##### Supplied passage

70 pages, 15k words, downlaoad PDF.

Sales Team Leadership:

Four lessons learned about leadership and the Millennial generation

The challenge

The majority of new salespeople today are from the Millennial generation. Most authorities say these are employees born between 1981 and 1996. By 2030, millennials will comprise more than 75% of the professional workforce. If your sales organization is not actively developing capacity to lead this generation, sales will suffer. While you may have excellent management talent and administration systems in place to manage sales activity, leadership ability will make the difference in success or failure of the sales teams. How do I know this? Because that is how it is with any team effort: it is the leadership that makes the difference in productivity and other positive outcomes. Leadership as I define it in my research is simply getting people to do what needs doing. Management is necessary, but management skills and systems are control elements of employee activity. It is the goal of leaders to motivate their team to do the activities that require management.

Leading millennials isn’t just “old white guys” as team leaders. It is important to consider millennials leading millennials as well. Other considerations will be included in the following such as the role extraversion vs. introversion plays and how this generation thinks about changing jobs (it is a myth that this is an unstable workforce). Understanding how these elements play a part in the total leadership experience is basic to understanding the problems, challenges, and solutions regarding attracting, motivating, rewarding, and retaining millennial employees.

The ideas in this book were developed from several sources: my own sales career, interviewing sales leaders, interviewing millennial sales team members, and organizational development research. The research is both my own and from other sources as cited. Readers will have an understanding of important lessons that come from these sources. The challenges are presented, the issues outlined, and solutions generated for the reader’s use in their own leadership role. This is not meant to be a textbook, rather a practical guide for use in the field. These are solutions you can implement mostly through your own efforts not requiring large-scale organizational change programs. In essence, the lessons learned provide the reader with a roadmap to new habits they can incorporate into their leadership practices. Just as you might want to improve your fitness by adopting exercise habits, you can improve your leadership of the millennial generation by adopting new leadership habits.

Many sales team leaders are experiencing the challenges of leading millennials in sales teams. If you are one of those leaders, perhaps the way these lessons were learned can provide you with some comfort and direction.

##########

What is expected:
Resume the passage on leading millennial sales teams, starting right after its final sentence.

##### Data block

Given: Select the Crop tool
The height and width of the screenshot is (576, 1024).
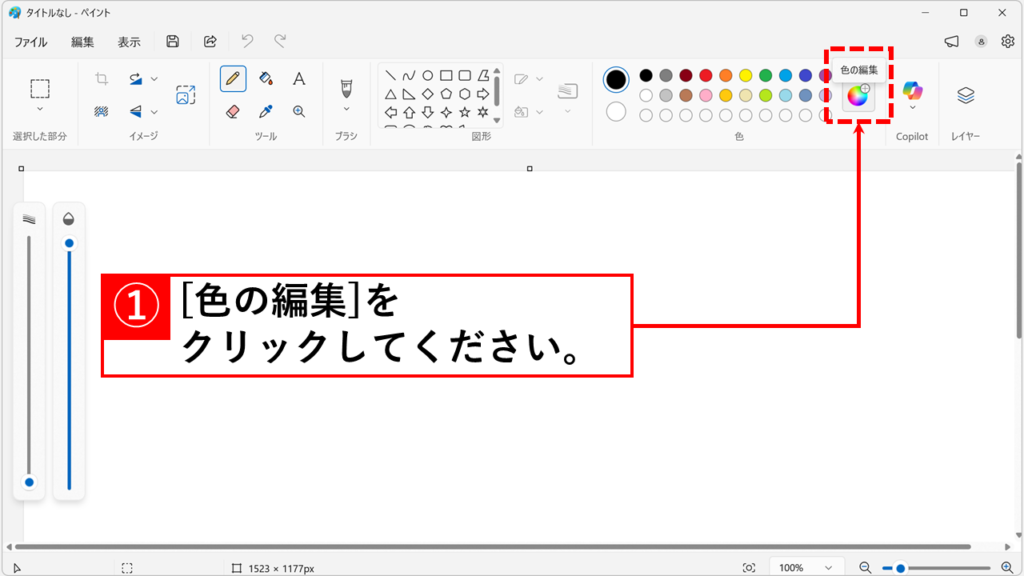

##########

Written answer:
Section One – Millennials are not “job jumpers” by nature

A key factor in the success of a sales team is the depth of experience and knowledge of each salesperson. Time, effort, and organizational investment are how this depth is built. If salespeople do not spend long in the job, the investment in those employees is lost and the new employer benefits. This is dysfunctional. The sales team leader’s goal should be to keep the team members worth keeping. The problem often heard, though, is that the millennial generation moves from job to job quickly. Government data says otherwise (https://www.bls.gov/news.release/history/tenure_013097.txt and https://www.bls.gov/news.release/pdf/tenure.pdf) The range of average tenure for employees ages 25-34 was 2.8 to 3.0 years for the period 1983-96 and 2.7 to 3.2 years for the period 2008-2018.  Other age groupings show a similar pattern of little or no change over the years.

However, anecdotal data persists in supporting the idea the millennials are “job hoppers.” https://www.gallup.com/workplace/236474/millennials-job-hopping-generation.aspx Here is the statistical reality: younger employees during any of the past worker generations are the most likely to “job hop.” This is not a “millennial issue” it is a “younger worker” issue. That is the first part of this section. This is not a new phenomenon. The issue is how to approach the challenge of any worker having some desire to quit. That is where millennials may differ from how earlier generations reacted to leadership. What I find is that if you shift your focus from  “that’s just the way millennials are and there isn’t anything leaders can do about the turnover of younger employees because they are millennials” to  “How can I, as their leader, keep them with the team, keeping in mind they are millennials?”, then you can succeed. That was a long sentence that I will break down into bullet points for emphasis as this is the key to having an open mind to learn this lesson:

  1. All younger employees of any generation studied had about three years of tenure on the job when interviewed.
  2. Being from the millennial generation does not imply greater “job hopping.”
  3. Being from the millennial generation may imply the reasons for changing jobs may differ from earlier generations.
  4. A leader must consider why an employee (any age!) may want to quit and address the reasons continuously to the best of their abilities and with the available resources.
  5. Thus, a leader must learn how to lead millennials in a way appropriate to that generation’s outlook and needs.

As noted, this leadership lesson can be applied to any age group, any demographic differentiation at all, and any psychographic characteristics of employee cohorts. This section is focused on keeping millennials longer than the average three years: that is the organizational win in terms of productive salespeople.

In this first section, we will spend more time than in the other sections going over the characteristics of millennials. This conversation will inform all sections, so keep track of the following list of characteristics for reference.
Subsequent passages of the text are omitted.